───── DATA ─────

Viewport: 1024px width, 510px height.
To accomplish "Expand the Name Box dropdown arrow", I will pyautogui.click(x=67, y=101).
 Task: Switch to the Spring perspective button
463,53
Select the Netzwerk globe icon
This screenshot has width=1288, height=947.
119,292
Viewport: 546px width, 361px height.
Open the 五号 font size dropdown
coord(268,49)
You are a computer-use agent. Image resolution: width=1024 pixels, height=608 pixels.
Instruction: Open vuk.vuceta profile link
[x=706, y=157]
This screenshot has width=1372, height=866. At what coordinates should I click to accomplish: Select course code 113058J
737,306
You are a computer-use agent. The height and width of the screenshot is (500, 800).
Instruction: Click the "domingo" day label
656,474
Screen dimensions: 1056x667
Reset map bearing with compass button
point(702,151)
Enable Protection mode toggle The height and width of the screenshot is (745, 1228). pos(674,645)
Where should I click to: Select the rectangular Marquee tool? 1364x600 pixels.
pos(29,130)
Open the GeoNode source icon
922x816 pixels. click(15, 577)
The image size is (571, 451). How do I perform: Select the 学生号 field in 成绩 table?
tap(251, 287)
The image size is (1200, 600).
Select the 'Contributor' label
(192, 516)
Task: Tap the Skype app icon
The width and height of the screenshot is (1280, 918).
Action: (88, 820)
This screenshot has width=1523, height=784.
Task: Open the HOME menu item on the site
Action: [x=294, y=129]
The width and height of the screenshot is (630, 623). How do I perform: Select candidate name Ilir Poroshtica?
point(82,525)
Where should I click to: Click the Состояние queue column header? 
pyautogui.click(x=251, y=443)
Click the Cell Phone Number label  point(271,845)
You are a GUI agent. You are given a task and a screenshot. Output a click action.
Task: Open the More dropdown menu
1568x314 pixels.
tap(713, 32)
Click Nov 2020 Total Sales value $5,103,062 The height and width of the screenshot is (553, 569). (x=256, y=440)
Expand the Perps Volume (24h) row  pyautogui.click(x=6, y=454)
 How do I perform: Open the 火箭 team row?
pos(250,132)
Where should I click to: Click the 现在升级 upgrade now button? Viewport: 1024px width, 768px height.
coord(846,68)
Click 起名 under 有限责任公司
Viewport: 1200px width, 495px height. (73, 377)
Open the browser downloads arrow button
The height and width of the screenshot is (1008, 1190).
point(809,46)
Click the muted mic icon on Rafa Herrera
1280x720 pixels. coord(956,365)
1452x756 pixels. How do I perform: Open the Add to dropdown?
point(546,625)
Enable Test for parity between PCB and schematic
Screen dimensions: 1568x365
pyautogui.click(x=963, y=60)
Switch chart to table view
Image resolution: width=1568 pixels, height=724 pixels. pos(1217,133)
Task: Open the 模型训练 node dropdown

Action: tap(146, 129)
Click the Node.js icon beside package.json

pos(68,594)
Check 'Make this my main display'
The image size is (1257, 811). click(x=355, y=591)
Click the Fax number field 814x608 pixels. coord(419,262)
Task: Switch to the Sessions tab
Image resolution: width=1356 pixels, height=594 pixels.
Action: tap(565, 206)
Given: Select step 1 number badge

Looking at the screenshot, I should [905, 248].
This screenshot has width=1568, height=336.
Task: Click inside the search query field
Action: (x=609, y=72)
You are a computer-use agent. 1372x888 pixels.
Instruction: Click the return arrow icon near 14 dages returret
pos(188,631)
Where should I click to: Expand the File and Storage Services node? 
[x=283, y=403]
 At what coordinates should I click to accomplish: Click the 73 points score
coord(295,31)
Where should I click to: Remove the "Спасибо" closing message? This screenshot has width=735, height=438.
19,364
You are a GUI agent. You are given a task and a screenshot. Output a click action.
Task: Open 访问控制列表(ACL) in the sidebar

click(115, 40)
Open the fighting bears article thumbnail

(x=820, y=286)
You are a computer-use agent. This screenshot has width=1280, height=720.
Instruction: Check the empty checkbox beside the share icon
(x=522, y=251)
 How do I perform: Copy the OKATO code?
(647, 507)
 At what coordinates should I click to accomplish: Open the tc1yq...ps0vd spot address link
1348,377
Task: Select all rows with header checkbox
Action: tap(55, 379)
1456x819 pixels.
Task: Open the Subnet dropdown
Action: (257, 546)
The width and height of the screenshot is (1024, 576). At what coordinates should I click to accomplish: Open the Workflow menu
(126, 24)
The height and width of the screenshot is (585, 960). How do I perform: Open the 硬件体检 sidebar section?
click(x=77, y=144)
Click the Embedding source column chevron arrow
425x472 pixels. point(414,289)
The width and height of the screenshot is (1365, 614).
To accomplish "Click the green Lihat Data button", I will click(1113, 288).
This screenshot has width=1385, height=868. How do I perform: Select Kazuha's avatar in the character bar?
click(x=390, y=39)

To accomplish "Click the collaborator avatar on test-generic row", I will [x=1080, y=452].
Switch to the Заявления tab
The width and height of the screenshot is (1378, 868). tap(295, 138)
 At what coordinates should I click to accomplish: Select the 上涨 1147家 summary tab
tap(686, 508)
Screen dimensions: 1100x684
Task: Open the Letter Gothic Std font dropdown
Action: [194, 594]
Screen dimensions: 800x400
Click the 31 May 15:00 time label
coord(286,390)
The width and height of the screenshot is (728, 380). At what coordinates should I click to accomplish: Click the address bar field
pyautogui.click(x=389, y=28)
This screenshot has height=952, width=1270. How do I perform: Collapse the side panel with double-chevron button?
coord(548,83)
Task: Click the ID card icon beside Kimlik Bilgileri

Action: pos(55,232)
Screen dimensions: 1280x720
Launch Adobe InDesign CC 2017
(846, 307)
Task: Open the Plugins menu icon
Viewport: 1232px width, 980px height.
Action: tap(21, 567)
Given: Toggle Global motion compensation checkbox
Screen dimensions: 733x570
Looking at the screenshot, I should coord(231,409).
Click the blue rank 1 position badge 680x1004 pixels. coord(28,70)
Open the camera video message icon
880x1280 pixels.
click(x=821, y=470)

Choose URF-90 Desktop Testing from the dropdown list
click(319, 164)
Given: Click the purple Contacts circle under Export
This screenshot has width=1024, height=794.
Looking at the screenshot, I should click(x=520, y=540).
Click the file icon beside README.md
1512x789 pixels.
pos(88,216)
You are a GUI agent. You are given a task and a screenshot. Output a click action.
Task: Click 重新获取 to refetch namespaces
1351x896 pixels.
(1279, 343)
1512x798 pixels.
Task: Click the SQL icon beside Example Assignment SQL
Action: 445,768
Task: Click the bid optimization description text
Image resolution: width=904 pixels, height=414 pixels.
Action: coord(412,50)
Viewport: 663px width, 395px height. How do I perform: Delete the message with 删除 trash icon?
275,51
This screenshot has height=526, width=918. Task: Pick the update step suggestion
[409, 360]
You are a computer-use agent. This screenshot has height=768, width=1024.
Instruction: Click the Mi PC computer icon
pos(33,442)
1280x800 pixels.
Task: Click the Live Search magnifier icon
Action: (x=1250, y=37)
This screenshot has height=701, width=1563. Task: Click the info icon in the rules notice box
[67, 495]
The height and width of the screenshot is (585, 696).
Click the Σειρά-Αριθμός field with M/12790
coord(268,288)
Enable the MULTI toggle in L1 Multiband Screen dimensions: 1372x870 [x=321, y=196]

─────

WHAT YOU HAVE TO DO
Could you reproduce every line of the stored records above, unchanged and in full?

RESULT OF THE TASK
Viewport: 1024px width, 510px height.
To accomplish "Expand the Name Box dropdown arrow", I will pyautogui.click(x=67, y=101).
 Task: Switch to the Spring perspective button
463,53
Select the Netzwerk globe icon
This screenshot has width=1288, height=947.
119,292
Viewport: 546px width, 361px height.
Open the 五号 font size dropdown
coord(268,49)
You are a computer-use agent. Image resolution: width=1024 pixels, height=608 pixels.
Instruction: Open vuk.vuceta profile link
[x=706, y=157]
This screenshot has width=1372, height=866. At what coordinates should I click to accomplish: Select course code 113058J
737,306
You are a computer-use agent. The height and width of the screenshot is (500, 800).
Instruction: Click the "domingo" day label
656,474
Screen dimensions: 1056x667
Reset map bearing with compass button
point(702,151)
Enable Protection mode toggle The height and width of the screenshot is (745, 1228). pos(674,645)
Where should I click to: Select the rectangular Marquee tool? 1364x600 pixels.
pos(29,130)
Open the GeoNode source icon
922x816 pixels. click(15, 577)
The image size is (571, 451). How do I perform: Select the 学生号 field in 成绩 table?
tap(251, 287)
The image size is (1200, 600).
Select the 'Contributor' label
(192, 516)
Task: Tap the Skype app icon
The width and height of the screenshot is (1280, 918).
Action: (88, 820)
This screenshot has width=1523, height=784.
Task: Open the HOME menu item on the site
Action: [x=294, y=129]
The width and height of the screenshot is (630, 623). How do I perform: Select candidate name Ilir Poroshtica?
point(82,525)
Where should I click to: Click the Состояние queue column header? 
pyautogui.click(x=251, y=443)
Click the Cell Phone Number label  point(271,845)
You are a GUI agent. You are given a task and a screenshot. Output a click action.
Task: Open the More dropdown menu
1568x314 pixels.
tap(713, 32)
Click Nov 2020 Total Sales value $5,103,062 The height and width of the screenshot is (553, 569). (x=256, y=440)
Expand the Perps Volume (24h) row  pyautogui.click(x=6, y=454)
 How do I perform: Open the 火箭 team row?
pos(250,132)
Where should I click to: Click the 现在升级 upgrade now button? Viewport: 1024px width, 768px height.
coord(846,68)
Click 起名 under 有限责任公司
Viewport: 1200px width, 495px height. (73, 377)
Open the browser downloads arrow button
The height and width of the screenshot is (1008, 1190).
point(809,46)
Click the muted mic icon on Rafa Herrera
1280x720 pixels. coord(956,365)
1452x756 pixels. How do I perform: Open the Add to dropdown?
point(546,625)
Enable Test for parity between PCB and schematic
Screen dimensions: 1568x365
pyautogui.click(x=963, y=60)
Switch chart to table view
Image resolution: width=1568 pixels, height=724 pixels. pos(1217,133)
Task: Open the 模型训练 node dropdown

Action: tap(146, 129)
Click the Node.js icon beside package.json

pos(68,594)
Check 'Make this my main display'
The image size is (1257, 811). click(x=355, y=591)
Click the Fax number field 814x608 pixels. coord(419,262)
Task: Switch to the Sessions tab
Image resolution: width=1356 pixels, height=594 pixels.
Action: tap(565, 206)
Given: Select step 1 number badge

Looking at the screenshot, I should [905, 248].
This screenshot has width=1568, height=336.
Task: Click inside the search query field
Action: (x=609, y=72)
You are a computer-use agent. 1372x888 pixels.
Instruction: Click the return arrow icon near 14 dages returret
pos(188,631)
Where should I click to: Expand the File and Storage Services node? 
[x=283, y=403]
 At what coordinates should I click to accomplish: Click the 73 points score
coord(295,31)
Where should I click to: Remove the "Спасибо" closing message? This screenshot has width=735, height=438.
19,364
You are a GUI agent. You are given a task and a screenshot. Output a click action.
Task: Open 访问控制列表(ACL) in the sidebar

click(115, 40)
Open the fighting bears article thumbnail

(x=820, y=286)
You are a computer-use agent. This screenshot has width=1280, height=720.
Instruction: Check the empty checkbox beside the share icon
(x=522, y=251)
 How do I perform: Copy the OKATO code?
(647, 507)
 At what coordinates should I click to accomplish: Open the tc1yq...ps0vd spot address link
1348,377
Task: Select all rows with header checkbox
Action: tap(55, 379)
1456x819 pixels.
Task: Open the Subnet dropdown
Action: (257, 546)
The width and height of the screenshot is (1024, 576). At what coordinates should I click to accomplish: Open the Workflow menu
(126, 24)
The height and width of the screenshot is (585, 960). How do I perform: Open the 硬件体检 sidebar section?
click(x=77, y=144)
Click the Embedding source column chevron arrow
425x472 pixels. point(414,289)
The width and height of the screenshot is (1365, 614).
To accomplish "Click the green Lihat Data button", I will click(1113, 288).
This screenshot has width=1385, height=868. How do I perform: Select Kazuha's avatar in the character bar?
click(x=390, y=39)

To accomplish "Click the collaborator avatar on test-generic row", I will [x=1080, y=452].
Switch to the Заявления tab
The width and height of the screenshot is (1378, 868). tap(295, 138)
 At what coordinates should I click to accomplish: Select the 上涨 1147家 summary tab
tap(686, 508)
Screen dimensions: 1100x684
Task: Open the Letter Gothic Std font dropdown
Action: [194, 594]
Screen dimensions: 800x400
Click the 31 May 15:00 time label
coord(286,390)
The width and height of the screenshot is (728, 380). At what coordinates should I click to accomplish: Click the address bar field
pyautogui.click(x=389, y=28)
This screenshot has height=952, width=1270. How do I perform: Collapse the side panel with double-chevron button?
coord(548,83)
Task: Click the ID card icon beside Kimlik Bilgileri

Action: pos(55,232)
Screen dimensions: 1280x720
Launch Adobe InDesign CC 2017
(846, 307)
Task: Open the Plugins menu icon
Viewport: 1232px width, 980px height.
Action: tap(21, 567)
Given: Toggle Global motion compensation checkbox
Screen dimensions: 733x570
Looking at the screenshot, I should coord(231,409).
Click the blue rank 1 position badge 680x1004 pixels. coord(28,70)
Open the camera video message icon
880x1280 pixels.
click(x=821, y=470)

Choose URF-90 Desktop Testing from the dropdown list
click(319, 164)
Given: Click the purple Contacts circle under Export
This screenshot has width=1024, height=794.
Looking at the screenshot, I should click(x=520, y=540).
Click the file icon beside README.md
1512x789 pixels.
pos(88,216)
You are a GUI agent. You are given a task and a screenshot. Output a click action.
Task: Click 重新获取 to refetch namespaces
1351x896 pixels.
(1279, 343)
1512x798 pixels.
Task: Click the SQL icon beside Example Assignment SQL
Action: 445,768
Task: Click the bid optimization description text
Image resolution: width=904 pixels, height=414 pixels.
Action: coord(412,50)
Viewport: 663px width, 395px height. How do I perform: Delete the message with 删除 trash icon?
275,51
This screenshot has height=526, width=918. Task: Pick the update step suggestion
[409, 360]
You are a computer-use agent. This screenshot has height=768, width=1024.
Instruction: Click the Mi PC computer icon
pos(33,442)
1280x800 pixels.
Task: Click the Live Search magnifier icon
Action: (x=1250, y=37)
This screenshot has height=701, width=1563. Task: Click the info icon in the rules notice box
[67, 495]
The height and width of the screenshot is (585, 696).
Click the Σειρά-Αριθμός field with M/12790
coord(268,288)
Enable the MULTI toggle in L1 Multiband Screen dimensions: 1372x870 [x=321, y=196]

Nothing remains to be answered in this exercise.